# Network Analysis of International Trade Shows

In [1]:
import pandas as pd
from unidecode import unidecode
import string

path = 'C:/Users/2093/Desktop/Data Center/03. Data/10. trade_shows/'

# Exhibitor data
exhr = pd.read_excel(path + 'Exhibitor_List_0117.xlsx',
                     parse_cols='B,D:H,O,S',
                     parse_date=['EXHIBITION_START_DATE', 'EXHIBITION_END_DATE'])
exhr.columns = ['show', 'start_date', 'end_date', 'exhr', 'exhr_ctry', 'exhr_ctry_code', 'category',
                'show_id']
exhr['exhr'] = exhr['exhr'].astype(str)
exhr['show_id'] = exhr['show_id'].astype(int)

# Clean exhibitor country and company name columns
exhr['exhr_ctry'] = exhr['exhr_ctry'].str.lower().str.strip().str.replace(' ', '').replace({
    'cacada': 'canada',
    'ivorycoast': "coted'ivoire",
    'southkorea': 'korea',
    'russianfederation': 'russia',
    'serbiaandmontenegro': 'serbia'
    })

exhr['exhr_conv'] = exhr['exhr'].str.lower().str.strip().apply(lambda x: unidecode(x)).apply(
    lambda x: x.translate(str.maketrans({key: None for key in string.punctuation}))).str.replace(
    r'\s+', r' ')
pd.Series(' '.join(exhr['exhr_conv']).split(' ')).value_counts().head(20)

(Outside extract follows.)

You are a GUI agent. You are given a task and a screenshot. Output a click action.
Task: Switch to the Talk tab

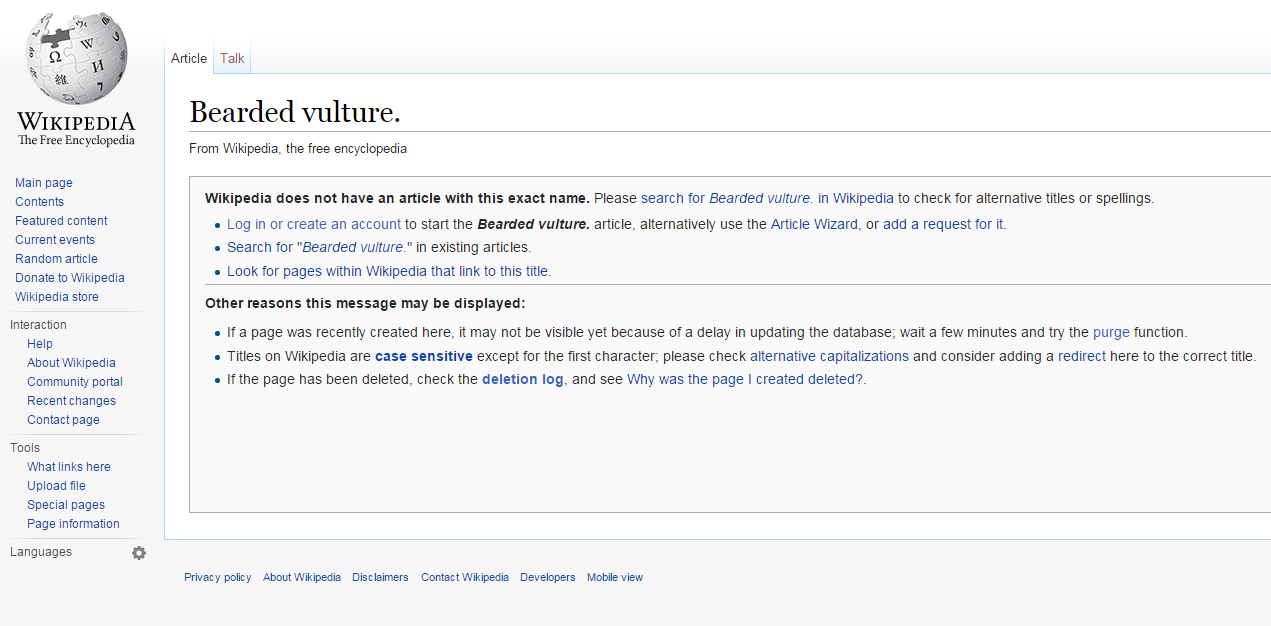(x=232, y=58)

exhr = exhr[exhr['start_date'].dt.year == 2016]

In [2]:
# All trade shows in 2016 with dates
shows_16 = exhr[['show_id', 'start_date']].drop_duplicates().sort_values(
    'start_date').reset_index(drop=True)

# Build adjacency matrix
adj = pd.DataFrame([(x, y) for x in shows_16['show_id'] for y in shows_16['show_id']
                    if shows_16.loc[shows_16['show_id'] == x, 'start_date'].values
                    < shows_16.loc[shows_16['show_id'] == y, 'start_date'].values])
adj.columns = ['former', 'latter']
adj['weight'] = 0
for lab, row in adj.iterrows():
    adj.loc[lab, 'weight'] = (
        exhr[(exhr['show_id'] == row['former']) | (exhr['show_id'] == row['latter'])]
        .groupby('exhr')['show_id'].count() >= 2
    ).sum()

# Nodes that are more interesting
adj_i = adj[adj['weight'] >= adj['weight'].mean()]

In [3]:
import networkx as nx

D = nx.from_pandas_dataframe(adj_i, source='former', target='latter', edge_attr='weight',
                             create_using=nx.DiGraph())

In [4]:
# Trade show data
shows = pd.read_excel(path + 'Jetro_Expo_List0119.xls', index_col=0,
                      parse_cols='A,B,D:F,H,P,Q',
                      parse_date=['exhibition_start_date', 'exhibition_end_date'])
shows.index.name = 'show_id'
shows.columns = ['show', 'start_date', 'end_date', 'show_ctry', 'show_ctry_code', 'industry', 'n_com']
shows['istw'] = shows['show_ctry_code'] == 'TW'
shows_16 = shows[shows['start_date'].dt.year == 2016]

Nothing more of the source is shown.